Colarusso: I think they’re definitely diverse, and that’s one of the main things we’re trying to get at – a sense of what our community, our visitors think are questions that should be asked. So it’s hard not to succeed with that rubric [laughs].

It’s interesting to note that these questions are different from the normal questions. I think that means they’re adding something. Policy-specific questions, such as net neutrality, or questions about whether America is unofficially a theocracy are obviously what this community feels strongly about.

OJR: What can journalists learn from this public forum?

Colarusso: An interesting question, but hard to answer at the moment. This is something that has to run its course. There could be another spike tomorrow and everything could change. This will work best when we have the most number of users participating. That’s when we’ll have the most diverse sample. The lesson might just be that there is a desire on people’s part to have this access to candidates. We see a lot of student voices, students asking questions. We see the participation of people who might not normally feel like they have access. It’s entirely egalitarian. We’re not promoting any one viewpoint. We’re just letting people decide. I think people very much appreciate that feeling that what you get is the will of the community.
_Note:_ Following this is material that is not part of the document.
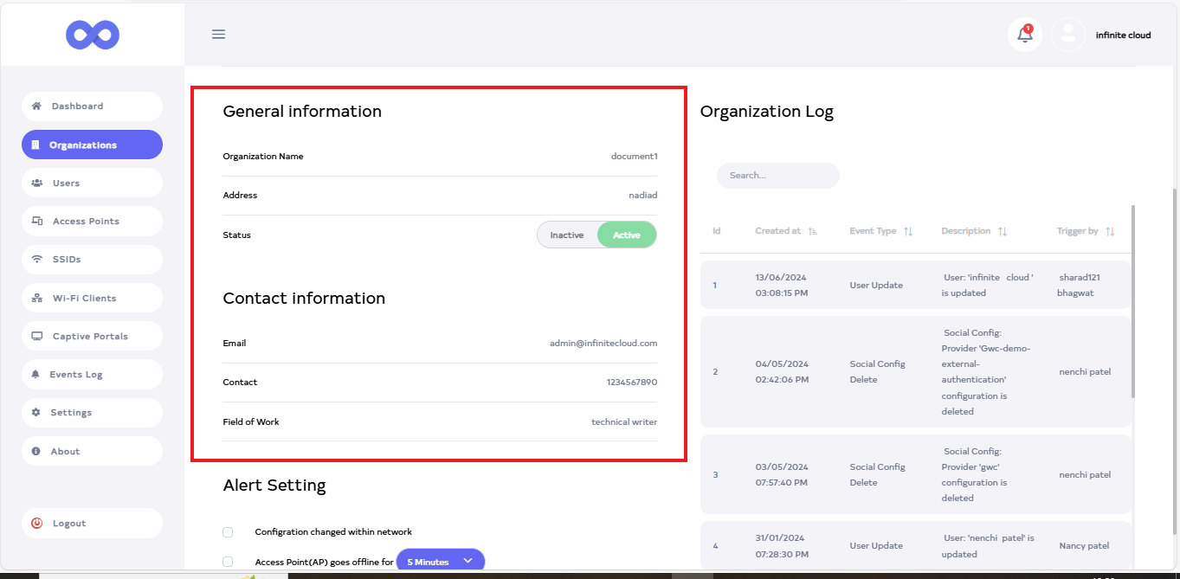
Task: Click the Logout button
Action: coord(92,524)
OJR: Will the informal style of Internet home videos put an end to the sound-bite-driven style of politics on TV?

Colarusso: One of our goals is to provide a forum to allow politicians to move away from sound bites. It has to do with what we’re looking for. With all these debates on TV, candidates say they don’t get the chance to give nuanced answers. We’re giving them a month to submit answers. They’ll actually have to live up to that.

Additionally, having the community rate their answers lets the candidate know that they have an engaged community. And we hope that that will also provide an impetus for a more substantive answer.

As far as the informality of the questions, I think the main benefit is to put a human face on people who ask the questions, to make people feel more engaged when they are watching someone that looks more like them.

OJR: Is anyone analyzing or tabulating all the questions you’ve gotten?

Colarusso: We’re keeping tabs on it – trying to give commentary as we go. We’re providing data on votes and history. I’m definitely interested in seeing what the final tally looks like. There’s a lot to glean there.